TASK DATA ▸
::::

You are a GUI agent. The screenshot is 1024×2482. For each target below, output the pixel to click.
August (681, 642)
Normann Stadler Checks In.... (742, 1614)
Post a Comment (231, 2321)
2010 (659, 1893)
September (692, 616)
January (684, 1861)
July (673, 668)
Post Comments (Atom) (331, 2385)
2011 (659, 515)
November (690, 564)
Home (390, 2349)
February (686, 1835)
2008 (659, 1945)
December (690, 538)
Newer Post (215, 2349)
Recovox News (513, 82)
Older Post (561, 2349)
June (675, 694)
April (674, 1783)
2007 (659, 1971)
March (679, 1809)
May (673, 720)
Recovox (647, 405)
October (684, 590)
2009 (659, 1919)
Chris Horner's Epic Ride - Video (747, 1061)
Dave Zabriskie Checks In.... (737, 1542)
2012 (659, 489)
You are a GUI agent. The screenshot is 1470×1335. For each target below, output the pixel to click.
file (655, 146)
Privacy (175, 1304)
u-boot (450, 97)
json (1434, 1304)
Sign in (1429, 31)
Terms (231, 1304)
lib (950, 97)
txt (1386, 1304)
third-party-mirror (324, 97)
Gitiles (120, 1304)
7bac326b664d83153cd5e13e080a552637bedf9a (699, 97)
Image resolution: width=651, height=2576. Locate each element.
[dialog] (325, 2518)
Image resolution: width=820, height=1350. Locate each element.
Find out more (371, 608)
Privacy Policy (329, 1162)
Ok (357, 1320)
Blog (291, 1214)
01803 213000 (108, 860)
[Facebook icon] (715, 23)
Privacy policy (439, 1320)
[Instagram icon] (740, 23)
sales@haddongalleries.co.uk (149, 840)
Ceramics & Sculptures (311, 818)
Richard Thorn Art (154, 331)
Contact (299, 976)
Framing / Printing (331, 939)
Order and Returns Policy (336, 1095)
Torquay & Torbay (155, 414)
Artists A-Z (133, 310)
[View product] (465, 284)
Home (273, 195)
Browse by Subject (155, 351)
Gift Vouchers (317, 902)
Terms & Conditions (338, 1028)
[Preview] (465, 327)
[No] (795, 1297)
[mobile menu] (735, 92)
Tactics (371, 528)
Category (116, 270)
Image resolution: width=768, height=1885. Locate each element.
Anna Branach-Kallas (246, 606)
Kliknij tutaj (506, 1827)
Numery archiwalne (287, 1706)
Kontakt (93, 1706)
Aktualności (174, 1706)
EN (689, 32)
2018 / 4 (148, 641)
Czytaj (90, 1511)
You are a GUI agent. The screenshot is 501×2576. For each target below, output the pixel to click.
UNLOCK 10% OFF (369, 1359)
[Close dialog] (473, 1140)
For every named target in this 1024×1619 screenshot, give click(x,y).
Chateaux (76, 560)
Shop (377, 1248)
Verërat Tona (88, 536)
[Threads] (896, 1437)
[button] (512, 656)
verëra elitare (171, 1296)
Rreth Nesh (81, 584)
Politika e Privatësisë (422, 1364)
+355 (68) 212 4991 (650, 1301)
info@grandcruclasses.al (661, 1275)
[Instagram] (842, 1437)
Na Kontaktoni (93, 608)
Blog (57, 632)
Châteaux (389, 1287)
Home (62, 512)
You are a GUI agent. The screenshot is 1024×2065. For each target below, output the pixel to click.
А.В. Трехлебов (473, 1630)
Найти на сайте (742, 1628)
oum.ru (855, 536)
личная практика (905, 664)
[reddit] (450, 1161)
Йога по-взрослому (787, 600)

::::

WHAT THE TASK ASKS ▸
Each line of the material should be duplicated exactly, please.

EXPECTED ANSWER ▸
You are a GUI agent. The screenshot is 1024×2482. For each target below, output the pixel to click.
August (681, 642)
Normann Stadler Checks In.... (742, 1614)
Post a Comment (231, 2321)
2010 (659, 1893)
September (692, 616)
January (684, 1861)
July (673, 668)
Post Comments (Atom) (331, 2385)
2011 (659, 515)
November (690, 564)
Home (390, 2349)
February (686, 1835)
2008 (659, 1945)
December (690, 538)
Newer Post (215, 2349)
Recovox News (513, 82)
Older Post (561, 2349)
June (675, 694)
April (674, 1783)
2007 (659, 1971)
March (679, 1809)
May (673, 720)
Recovox (647, 405)
October (684, 590)
2009 (659, 1919)
Chris Horner's Epic Ride - Video (747, 1061)
Dave Zabriskie Checks In.... (737, 1542)
2012 (659, 489)
You are a GUI agent. The screenshot is 1470×1335. For each target below, output the pixel to click.
file (655, 146)
Privacy (175, 1304)
u-boot (450, 97)
json (1434, 1304)
Sign in (1429, 31)
Terms (231, 1304)
lib (950, 97)
txt (1386, 1304)
third-party-mirror (324, 97)
Gitiles (120, 1304)
7bac326b664d83153cd5e13e080a552637bedf9a (699, 97)
Image resolution: width=651, height=2576. Locate each element.
[dialog] (325, 2518)
Image resolution: width=820, height=1350. Locate each element.
Find out more (371, 608)
Privacy Policy (329, 1162)
Ok (357, 1320)
Blog (291, 1214)
01803 213000 (108, 860)
[Facebook icon] (715, 23)
Privacy policy (439, 1320)
[Instagram icon] (740, 23)
sales@haddongalleries.co.uk (149, 840)
Ceramics & Sculptures (311, 818)
Richard Thorn Art (154, 331)
Contact (299, 976)
Framing / Printing (331, 939)
Order and Returns Policy (336, 1095)
Torquay & Torbay (155, 414)
Artists A-Z (133, 310)
[View product] (465, 284)
Home (273, 195)
Browse by Subject (155, 351)
Gift Vouchers (317, 902)
Terms & Conditions (338, 1028)
[Preview] (465, 327)
[No] (795, 1297)
[mobile menu] (735, 92)
Tactics (371, 528)
Category (116, 270)
Image resolution: width=768, height=1885. Locate each element.
Anna Branach-Kallas (246, 606)
Kliknij tutaj (506, 1827)
Numery archiwalne (287, 1706)
Kontakt (93, 1706)
Aktualności (174, 1706)
EN (689, 32)
2018 / 4 (148, 641)
Czytaj (90, 1511)
You are a GUI agent. The screenshot is 501×2576. For each target below, output the pixel to click.
UNLOCK 10% OFF (369, 1359)
[Close dialog] (473, 1140)
For every named target in this 1024×1619 screenshot, give click(x,y).
Chateaux (76, 560)
Shop (377, 1248)
Verërat Tona (88, 536)
[Threads] (896, 1437)
[button] (512, 656)
verëra elitare (171, 1296)
Rreth Nesh (81, 584)
Politika e Privatësisë (422, 1364)
+355 (68) 212 4991 (650, 1301)
info@grandcruclasses.al (661, 1275)
[Instagram] (842, 1437)
Na Kontaktoni (93, 608)
Blog (57, 632)
Châteaux (389, 1287)
Home (62, 512)
You are a GUI agent. The screenshot is 1024×2065. For each target below, output the pixel to click.
А.В. Трехлебов (473, 1630)
Найти на сайте (742, 1628)
oum.ru (855, 536)
личная практика (905, 664)
[reddit] (450, 1161)
Йога по-взрослому (787, 600)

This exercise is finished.